The Oklahoman

Senate’s ‘debate’ delays serve no useful purpose

-

PERIODICAL­LY, a watchdog group will release a report decrying the backlog of judicial or executive branch vacancies left unfilled, which reduce citizens’ ability to access their government. The backlog results, in part, from self-inflicted damage created by dysfunctio­nal U.S. Senate rules.

But for too long, members of both parties have refused to reform these rules because both parties have, at times, seen the ability to obstruct and delay as a partisan benefit. To his credit, Sen. James Lankford, R-Oklahoma City, is seeking to change that dynamic. At a recent hearing of the Senate Committee on Rules and Administra­tion, Lankford summed up the issue bluntly.

“The rules of the Senate are not something that we can just complain about and do nothing about,” he said. “The senators control the rules of the Senate and at some point, we have to determine this is getting out of hand.”

Among other things, Lankford has called for changing Senate rules to reduce floor debate time for executive nominees (other than Cabinet positions) from 30 hours to eight or less, and to reduce debate time to two hours for district court nominees. He notes those reforms were briefly, and successful­ly, adopted in 2013 under Democratic control.

He also has endorsed lowering the vote threshold on the “motion to proceed,” which begins legislativ­e debate and amendment considerat­ion, from 60 votes to 51. Currently, it takes 60 senators to begin debate and 60 to end debate.

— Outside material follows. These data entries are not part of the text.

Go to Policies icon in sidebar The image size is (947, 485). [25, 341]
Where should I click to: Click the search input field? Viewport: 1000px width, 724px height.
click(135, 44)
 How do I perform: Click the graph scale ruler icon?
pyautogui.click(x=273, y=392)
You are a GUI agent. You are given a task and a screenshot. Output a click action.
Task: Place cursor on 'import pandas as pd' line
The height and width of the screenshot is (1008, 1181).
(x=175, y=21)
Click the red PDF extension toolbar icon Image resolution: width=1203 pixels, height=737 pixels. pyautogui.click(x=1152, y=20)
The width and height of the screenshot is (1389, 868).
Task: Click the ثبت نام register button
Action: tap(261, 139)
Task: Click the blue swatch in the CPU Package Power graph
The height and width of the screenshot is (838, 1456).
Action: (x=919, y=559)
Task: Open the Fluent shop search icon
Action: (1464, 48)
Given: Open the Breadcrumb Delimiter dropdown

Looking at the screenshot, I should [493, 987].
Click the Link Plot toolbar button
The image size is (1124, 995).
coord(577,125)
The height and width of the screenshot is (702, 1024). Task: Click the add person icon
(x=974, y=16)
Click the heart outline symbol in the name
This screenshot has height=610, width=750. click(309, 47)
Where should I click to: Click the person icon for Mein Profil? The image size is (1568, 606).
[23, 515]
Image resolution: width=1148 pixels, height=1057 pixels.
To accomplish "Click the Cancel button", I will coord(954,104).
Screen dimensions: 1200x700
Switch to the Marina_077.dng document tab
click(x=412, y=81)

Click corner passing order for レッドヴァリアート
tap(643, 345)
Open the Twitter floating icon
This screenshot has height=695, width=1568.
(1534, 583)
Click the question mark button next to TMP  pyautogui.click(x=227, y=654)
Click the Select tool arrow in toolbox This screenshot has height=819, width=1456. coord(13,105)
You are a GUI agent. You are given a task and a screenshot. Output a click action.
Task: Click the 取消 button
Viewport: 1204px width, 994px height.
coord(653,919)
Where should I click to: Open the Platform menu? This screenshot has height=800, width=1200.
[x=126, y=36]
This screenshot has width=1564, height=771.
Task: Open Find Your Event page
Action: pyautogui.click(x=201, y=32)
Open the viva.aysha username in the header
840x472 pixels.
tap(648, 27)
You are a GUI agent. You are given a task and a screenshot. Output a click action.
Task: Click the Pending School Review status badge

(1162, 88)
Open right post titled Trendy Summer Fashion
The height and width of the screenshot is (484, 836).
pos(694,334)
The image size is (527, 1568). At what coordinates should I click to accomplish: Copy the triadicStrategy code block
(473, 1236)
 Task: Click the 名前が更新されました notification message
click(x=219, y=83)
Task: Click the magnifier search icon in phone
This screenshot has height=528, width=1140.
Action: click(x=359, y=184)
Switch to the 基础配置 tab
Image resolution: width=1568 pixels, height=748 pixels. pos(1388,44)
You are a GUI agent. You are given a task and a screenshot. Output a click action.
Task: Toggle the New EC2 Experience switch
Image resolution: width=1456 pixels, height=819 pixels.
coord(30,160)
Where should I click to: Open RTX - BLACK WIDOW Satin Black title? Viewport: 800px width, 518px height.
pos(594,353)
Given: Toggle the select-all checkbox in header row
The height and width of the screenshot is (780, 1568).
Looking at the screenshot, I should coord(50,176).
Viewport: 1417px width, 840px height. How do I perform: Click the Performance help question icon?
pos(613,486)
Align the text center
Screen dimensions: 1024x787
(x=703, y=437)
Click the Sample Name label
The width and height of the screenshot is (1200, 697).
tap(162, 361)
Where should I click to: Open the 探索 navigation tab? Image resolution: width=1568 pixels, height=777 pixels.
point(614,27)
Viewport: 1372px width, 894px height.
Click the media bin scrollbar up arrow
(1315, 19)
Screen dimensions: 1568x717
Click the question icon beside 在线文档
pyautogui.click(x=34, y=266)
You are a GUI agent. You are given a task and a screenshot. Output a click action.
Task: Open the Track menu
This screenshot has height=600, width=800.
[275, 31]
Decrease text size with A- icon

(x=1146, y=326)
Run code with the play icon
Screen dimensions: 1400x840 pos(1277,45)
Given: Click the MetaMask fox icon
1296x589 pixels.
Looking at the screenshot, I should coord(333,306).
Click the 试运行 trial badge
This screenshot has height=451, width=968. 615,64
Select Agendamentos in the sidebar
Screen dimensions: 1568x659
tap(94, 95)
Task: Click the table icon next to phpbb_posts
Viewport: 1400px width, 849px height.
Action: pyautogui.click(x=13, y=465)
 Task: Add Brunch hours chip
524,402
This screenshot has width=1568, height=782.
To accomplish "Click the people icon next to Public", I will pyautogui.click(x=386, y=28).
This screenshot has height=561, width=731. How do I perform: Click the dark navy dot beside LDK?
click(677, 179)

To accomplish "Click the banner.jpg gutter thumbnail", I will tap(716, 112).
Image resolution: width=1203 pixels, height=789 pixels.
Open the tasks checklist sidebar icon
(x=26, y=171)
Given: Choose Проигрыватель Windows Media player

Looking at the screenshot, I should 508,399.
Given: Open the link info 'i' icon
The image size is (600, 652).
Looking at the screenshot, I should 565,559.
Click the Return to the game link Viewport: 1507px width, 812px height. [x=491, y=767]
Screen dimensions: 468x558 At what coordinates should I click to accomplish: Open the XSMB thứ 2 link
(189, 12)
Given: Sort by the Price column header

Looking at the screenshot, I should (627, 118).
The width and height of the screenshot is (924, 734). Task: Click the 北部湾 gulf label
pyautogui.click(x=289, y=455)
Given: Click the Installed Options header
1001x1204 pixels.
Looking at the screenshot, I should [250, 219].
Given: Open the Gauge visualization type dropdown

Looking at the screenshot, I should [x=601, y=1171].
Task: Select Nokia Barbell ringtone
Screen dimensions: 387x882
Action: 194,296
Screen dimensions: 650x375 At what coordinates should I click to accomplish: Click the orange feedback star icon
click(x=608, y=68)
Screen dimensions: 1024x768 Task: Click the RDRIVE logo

Lankford also endorses “dual tracking” so senators can debate and vote on nomination­s in the morning and legislatio­n in the afternoon.

In his committee testimony, Lankford explained how pointless the system has become. Under existing rules, senators “consume a tremendous amount of time, not in 30 hours of debate, but 30 hours of silence on the Senate floor. With occasional­ly someone standing up to speak on something unrelated to the 30 hours of debate on the floor for that nominee.”

The long hours of non-debate “debate” often hold up even nominees who aren’t the least bit controvers­ial. In a recent column for The Wall Street Journal, the Cato Institute’s Ilya Shapiro noted that after spending 30 hours of “debate” per nominee, the closest confirmati­on vote for any of President Trump’s district court nominee has been 79-16.

Put simply, the Senate is dragging out confirmati­on even for nominees with broad bipartisan support. Instead of taking decisive action, senators spend days not debating and not voting on nominees they have no problem supporting. That’s no recipe for good government or democratic self-rule.

Lankford noted that the “first 100 days” marker set by President Franklin Roosevelt upon assuming the presidency in 1933 “can never be a marker again, because from here on out every president in their first 100 days won’t even get their Cabinet in place. They won’t be able to move legislatio­n because they won’t be able to get personnel because it will be tit-for-tat from here on out. Losing that time period is a great loss to the American people and is unexplaina­ble to those of us in the Senate.”

Genuine legislativ­e debate is constructi­ve. Delay for the sake of delay is not. Democrats and Republican­s alike should consider Lankford’s sensible ideas and put an end to this farce.